-- TASK INSTRUCTIONS --
1 – In the commentary on progressives and Bush, list each reaction it says a glimpse of Bush provokes.
2 – Pick up the commentary on progressives and Bush after its final sentence and write the next part.

--- start SOURCE DOCUMENT ---

Much to the GOP's delight, liberals and progressives across the land seem to be off their game right now, not reading as much and not following the media as closely and not really questioning the snide BushCo agenda that aggressively, barely able to tolerate even the slightest glimpse of Bush without a spiritual and physical gag, a karmic acid reflux, a sucker punch in the intellectual gut.
Especially true given how the man has almost single-handedly poisoned the spiritual pie and soiled the progressive pool and pretty much slammed a bloody cleaver down the middle of the nation, making the place livable only in the cities and educated college towns, the urban archipelago, places with funky bookstores and decent universities and food that isn't, by default, deep fried or reconstituted or slathered in liquid cheese.
[...]
Of course we're exhausted. Of course we don't want to hear it any more. It's a decidedly fatalistic feeling, after Bush snuck in to Term II, that there's little that can be done and we might as well just hunker down and wait for it all to be over because, after the valiant and heartbreaking battle of last November, much hope has been lost.

--- end SOURCE DOCUMENT ---
--- start DATASET CONTENT ---

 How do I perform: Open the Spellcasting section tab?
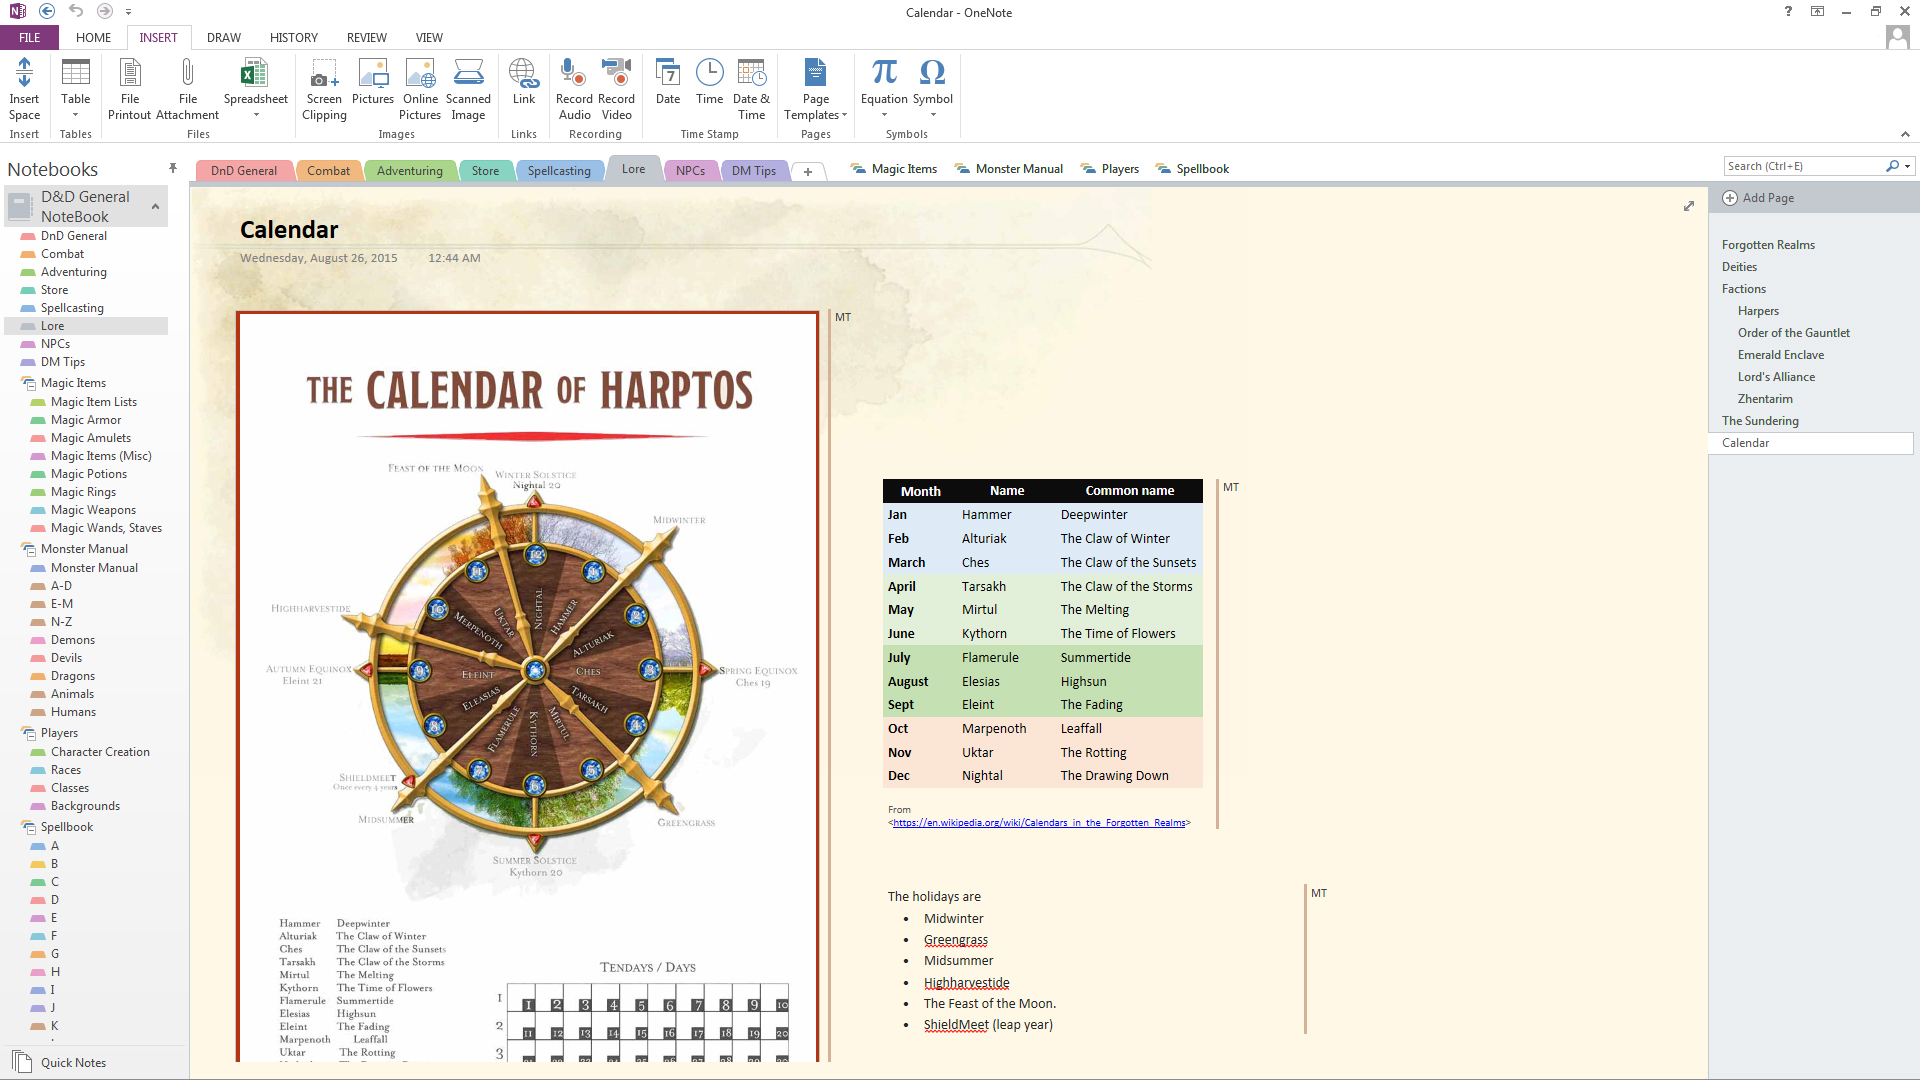pyautogui.click(x=559, y=171)
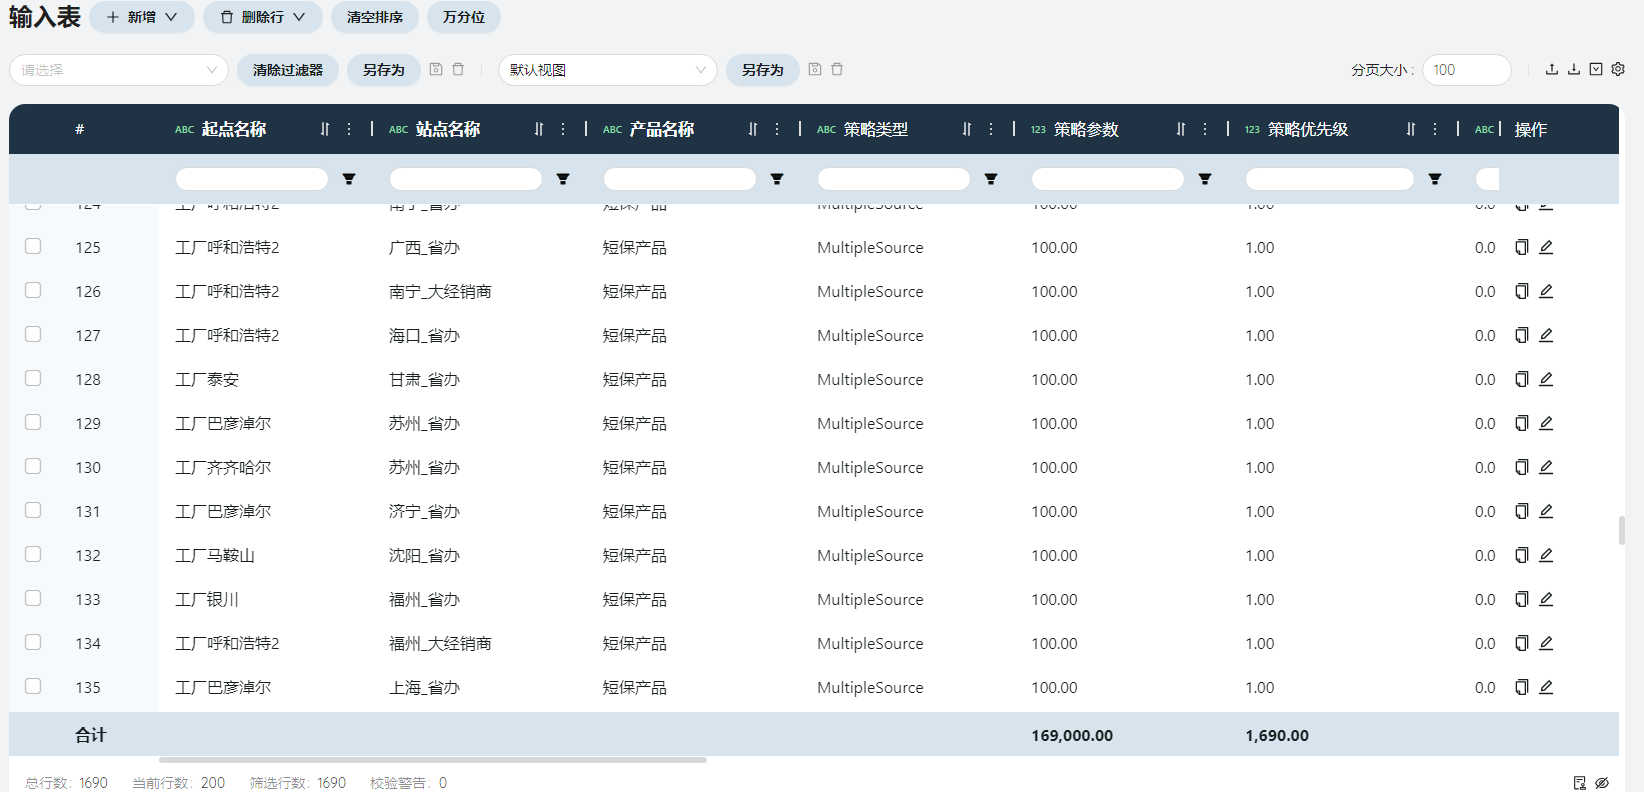Select the checkbox for row 130

[x=33, y=466]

--- end DATASET CONTENT ---

-- EXERCISE RESULTS --
1 –
- A spiritual and physical gag
- A karmic acid reflux
- A sucker punch in the intellectual gut

2 –
This, then, is the irony. Because now is the time when vigilance is needed more than ever, when an informed populace and an outraged resistance is mandatory lest the current regime simply steam roll over the nation for the next 1,460 days with a blindly aggressive agenda, one that aims to decimate Social Security and gut the economy and flood the courts with rabidly homophobic and anti-choice Bible-thumping judges who will almost guarantee we start treating gays as abominations and women as chattel and progressives as flammable godless heathens all over again.
And let's not forget, there's another vital election in less than two years that could very well reshape Congress and make Bush's final two years much more thorny and difficult, and that could very well help further highlight the fact that he will go down in history as one of the most destructive, least articulate, most divisive presidents in American history. Place your bets now.
So, then. It's OK to take a break. It's OK to, in the wake of the deeply nauseating Bush re-election, stay away, refocus, recharge, focus inward and focus locally and focus on living your own life with the kind of temerity and resolve that you normally prescribe to rabid evangelicals from Kentucky. Never think you have all the answers. But just know that you know how to ask the right kind of questions.
I've been trying to say that to myself since November 3rd, 2004.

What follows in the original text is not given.